Required work - From the line containing "Open the 76 ratings link" through the last line of the entries, output the text exactly. Pictures stay out.
Dataset extract START
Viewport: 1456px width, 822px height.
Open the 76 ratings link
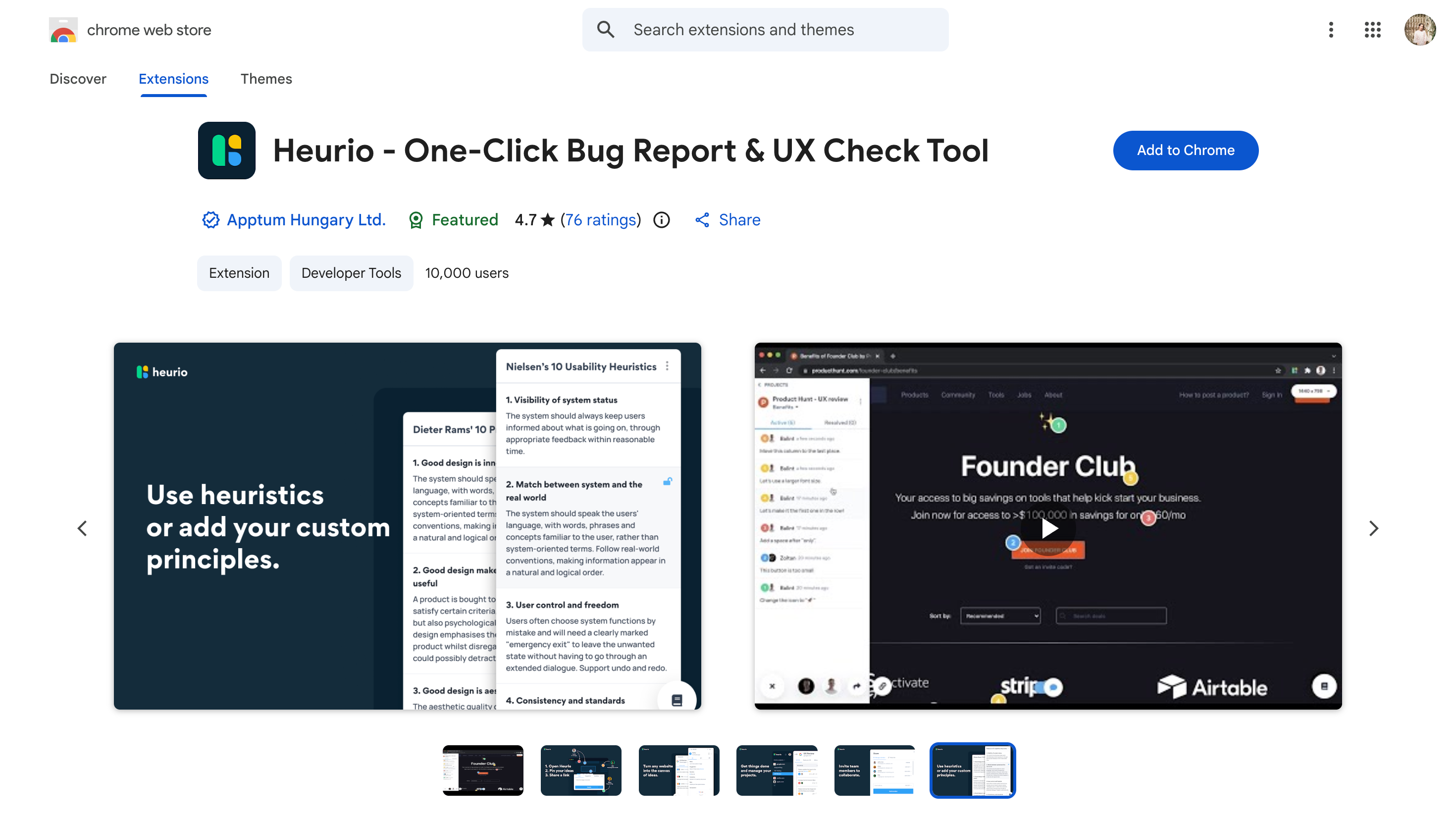tap(600, 220)
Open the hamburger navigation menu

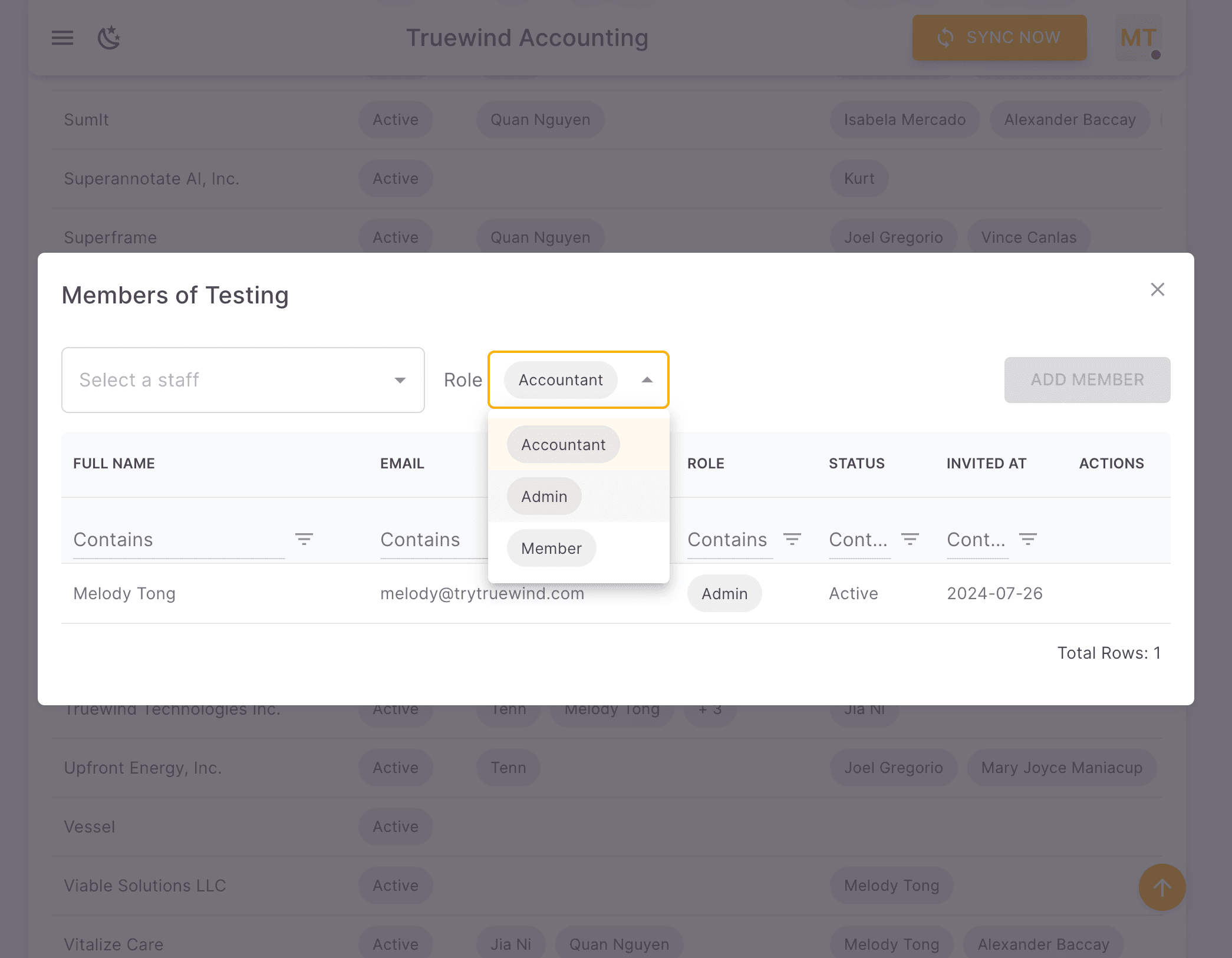(x=61, y=38)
Dataset extract END
Exercise answer -
Open the 76 ratings link
tap(600, 220)
Open the hamburger navigation menu

(x=61, y=38)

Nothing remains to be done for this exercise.